Por Sergio Arancibia

El mercado y el imperio intocable de la propiedad privada han sido los elementos de mayor peso en el funcionamiento de la sociedad chilena en los últimos decenios. El Estado y la búsqueda del bien común solo han tenido un rol secundario y transitorio.

El mercado decide que cosas se producen, que bienes se exportan o se importan, que mercancías se consumen, a que precios se venden, cuantos ingresos recibe cada ciudadano, etc. El Estado, constitucionalmente, ha estado alejado de las actividades económicas. No puede crear ninguna empresa nueva – como hizo antaño la Corfo – ni participar accionariamente en ninguna empresa ya creada, pues todo ello está reservado al mercado y a la iniciativa privada. El Estado tiene muy poca capacidad de crear bienes públicos – tales como la salud, la educación o la previsión – pues esos son campos que han pasado crecientemente a manos de capitales privados. No puede tampoco fijar `precios ni expropiar ninguna empresa, ningún bien, ni ningún derecho adquirido, a menos que pague por ellos una elevada indemnización, pues todo aquello entra en el campo de las limitaciones a la propiedad privada.

La actual situación sanitaria ha puesto de manifiesto que esa estructura limitada de funciones del Estado no ayuda para nada a enfrentar con éxito las condiciones difíciles que se puedan presentar en el campo económico, en general, y sanitario, en particular. El sistema dual de medicina – que cuenta con hospitales para ricos y hospitales para pobres – genera, aun en las condiciones de mayor normalidad, un colapso sanitario y hospitalario, donde miles de personas esperan meses para poder ser atendidos por un especialista – o se mueren antes de ser atendidas – y en los servicios de emergencia impera una verdadera medicina de guerra. En condiciones de crisis sanitaria, como la actual, el país se da cuenta de lo precario de su sistema de salud, que no cuenta con las condiciones básicas como para enfrentar esta nueva situación.

Con el decreto que establece el estado de catástrofe nacional, se le dan facultades al Estado como para que tome las medidas de urgencia en el campo económico que se estimen necesarias.
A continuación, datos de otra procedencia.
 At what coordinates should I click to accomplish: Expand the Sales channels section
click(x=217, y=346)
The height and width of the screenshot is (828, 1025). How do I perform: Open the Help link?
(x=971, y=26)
En términos textuales la constitución actual establece, en el artículo 44 lo siguiente: “Por la declaración del estado de catástrofe, el Presidente de la República podrá restringir las libertades de locomoción y de reunión. Podrá, asimismo, disponer requisiciones de bienes, establecer limitaciones al ejercicio del derecho de propiedad y adoptar todas las medidas extraordinarias de carácter administrativo que sean necesarias para el pronto restablecimiento de la normalidad.”

Es decir, el Gobierno ha descubierto que el mercado y la propiedad privada no son siempre buenos para solucionar todo tipo de problemas económicos y sociales. Por ello, es posible plantearse hoy en día – con las nuevas potestades, y ante la grave situación que se nos viene encima – medidas como las siguientes:

1.- En materia de medicamentos es necesario que el Gobierno tome medidas drásticas en contra de la especulación, el acaparamiento y la colusión de las empresas comercializadoras controlando precios y/o asumiendo si es necesario el control total de la importación, comercialización y distribución de medicamentos en el país. En este mismo campo parece necesario que los exámenes para detectar la presencia o no del coronavirus se haga en forma gratuita en todos los servicios públicos o privados.

2.- Poner todos los hospitales y clínicas privadas bajo el control de las autoridades civiles o militares del país, de modo que pongan dicha infraestructura sanitaria al servicio a todo el que la necesite, sean inscritos en Fonasa o en isapres, en forma rápida, oportuna y gratuita. No se puede dejar que en la situación actual, no se les imponga a esas instituciones, una cuota de solidaridad social, ni tampoco que se les puede dejar que lucren con compatriotas que se debaten entre la vida y la muerte.

3.- La capacidad del país para realizar importaciones – disponibilidad de divisas, infraestructura portuaria y de trasporte, entre otros elementos – debe concentrarse en la compra en el exterior de insumos y maquinaria médica, aun cuando eso implique postergar o suprimir la adquisición de muchos bienes suntuarios que nada aportan a la situación actual de crisis sanitaria.

4.- Hay que estudiar rápidamente la posibilidad de redireccionar ciertas capacidades industriales existentes en el país de modo que pasen a producir los insumos que se necesitan para la actual situación: mascarillas, delantales, botas, geles, jabones, detergentes, papel higiénico, camas, frazadas, etc.

Estas y otras medidas similares pueden hoy en día tomarse con plena legalidad. Lo que hace falta es abandonar trabas mentales y aceptar que hay que ponerlo todo, cueste lo que cueste, al servicio de salvar vidas humanas.